The California born, Manchester based singer-songwriter is at once familiar and yet unpredictably restless. This means that while the harmonies on ‘Animal Kingdom Chaotic’ and the bluesy tones on ‘City Bird’ are firmly rooted in the experimental folk tradition, they’re imbued with an unconventional strangeness.
It’s this oddness that’s at the root of the material’s appeal. The murder ballad ‘Tulip’, for instance, is a delightful exercise in gothic witchiness – which is in keeping with her crow in Victorian mourning outfit – while ‘Peacemaker’ has a martial drum pattern, and ‘The Kingdom’ underpins a basic fingerpicked guitar with a programmed atmospheric crackle.
The addition of a three-piece band, where previously she toured solo with a loop station, has allowed the songs to become more traditionally structured.
There nonetheless remains a suspicion that most tracks were written on voice and electric guitar with arrangements scored almost as an afterthought. As such many start solo before whispered percussion or sparse bass-line is added, with only the comparatively conventional ‘The Lost Sky’ and ‘Dig This Record’ sounding like they were composed with a band in mind.
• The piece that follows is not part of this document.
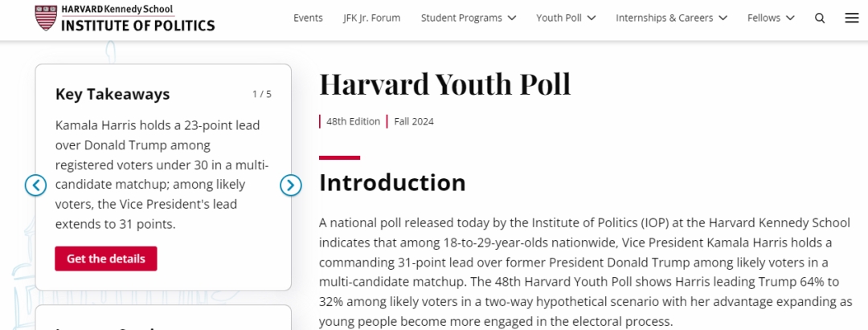
Task: Expand the Fellows dropdown chevron
Action: coord(790,18)
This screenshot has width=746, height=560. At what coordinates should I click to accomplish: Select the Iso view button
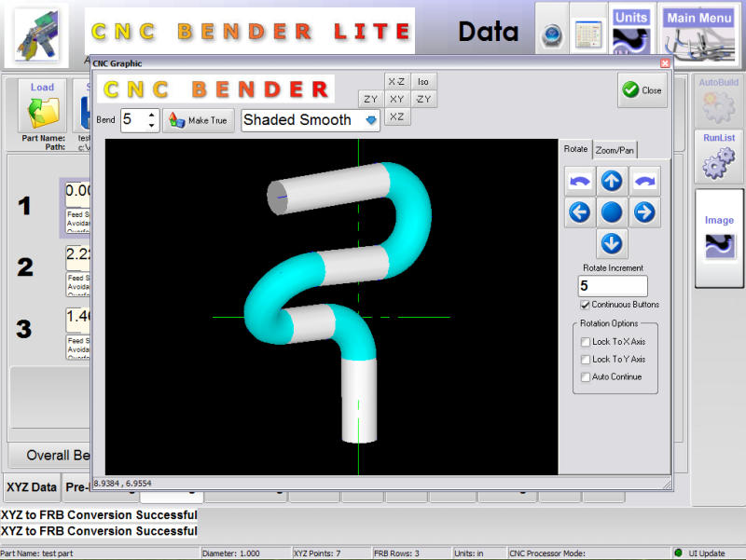(x=423, y=82)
Yet whether performing with her band or solo on ‘The Coming’ – in which she imagines Jesus announcing the end of his reign – her voice is full of character and warm expressiveness. It’s an approachability that extends to her banter, which at one point finds her singing happy birthday to an audience member.
A natural entertainer with a gift for highly individual compositions, she’s been championed throughout her career by the likes of Tom Waits and Elbow. This tour, in support of fourth solo album Memories Are Now, sees her on the cusp of converting that cult appeal into sales.